Tsai Ming-Hong, Fan-Jiang Jia-Chen, Liou Guan-Yan, Cheng Feng-Jung, Hwang Sheng-Jye, Peng Hsin-Shu, Chu Hsiao-Yeh
Department of Mechanical Engineering, National Cheng Kung University, Tainan 700, Taiwan.
Department of Mechanical and Computer-Aided Engineering, Feng Chia University, Taichung 400, Taiwan.
Polymers (Basel). 2022 Apr 15;14(8):1607. doi: 10.3390/polym14081607.

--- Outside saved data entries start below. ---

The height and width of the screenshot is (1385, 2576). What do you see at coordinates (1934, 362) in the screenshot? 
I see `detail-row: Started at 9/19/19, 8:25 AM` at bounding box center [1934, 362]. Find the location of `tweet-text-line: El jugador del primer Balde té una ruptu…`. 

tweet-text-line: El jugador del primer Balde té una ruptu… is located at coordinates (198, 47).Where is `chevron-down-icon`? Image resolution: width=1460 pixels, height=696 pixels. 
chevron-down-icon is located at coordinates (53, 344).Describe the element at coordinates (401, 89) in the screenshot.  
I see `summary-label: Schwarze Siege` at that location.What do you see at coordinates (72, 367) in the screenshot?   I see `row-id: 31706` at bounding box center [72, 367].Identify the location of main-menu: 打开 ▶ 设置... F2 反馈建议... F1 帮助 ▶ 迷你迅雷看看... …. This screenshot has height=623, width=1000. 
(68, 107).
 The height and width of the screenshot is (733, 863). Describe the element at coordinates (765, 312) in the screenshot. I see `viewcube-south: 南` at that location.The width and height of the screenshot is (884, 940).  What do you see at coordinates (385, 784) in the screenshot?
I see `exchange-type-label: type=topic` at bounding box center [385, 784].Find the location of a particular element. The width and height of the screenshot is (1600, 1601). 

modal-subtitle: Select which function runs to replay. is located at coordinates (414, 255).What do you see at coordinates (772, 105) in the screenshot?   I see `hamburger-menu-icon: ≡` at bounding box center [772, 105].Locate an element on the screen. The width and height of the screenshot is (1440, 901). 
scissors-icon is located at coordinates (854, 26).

This research developed an adaptive control system for injection molding process. The purpose of this control system is to adaptively maintain the consistency of product quality by minimize the mass variation of injection molded parts. The adaptive control system works with the information collected through two sensors installed in the machine only-the injection nozzle pressure sensor and the temperature sensor. In this research, preliminary experiments are purposed to find master pressure curve that relates to product quality. Viscosity index, peak pressure, and timing of the peak pressure are used to characterize the pressure curve. The correlation between product quality and parameters such as switchover position and injection speed were used to produce a training data for back propagation neural network (BPNN) to compute weight and bias which are applied on the adaptive control system. By using this system, the variation of part weight is maintained to be as low as 0.14%.
本研究开发了一种用于注塑成型过程的自适应控制系统。该控制系统的目的是通过最小化注塑零件的质量变化来自适应地保持产品质量的一致性。自适应控制系统利用仅安装在机器中的两个传感器收集的信息——注塑喷嘴压力传感器和温度传感器。在本研究中,初步实验旨在找到与产品质量相关的主压力曲线。粘度指数、峰值压力和峰值压力出现的时间用于表征压力曲线。产品质量与诸如切换位置和注射速度等参数之间的相关性被用于生成反向传播神经网络(BPNN)的训练数据,以计算应用于自适应控制系统的权重和偏差。通过使用该系统,零件重量的变化保持在低至0.14%。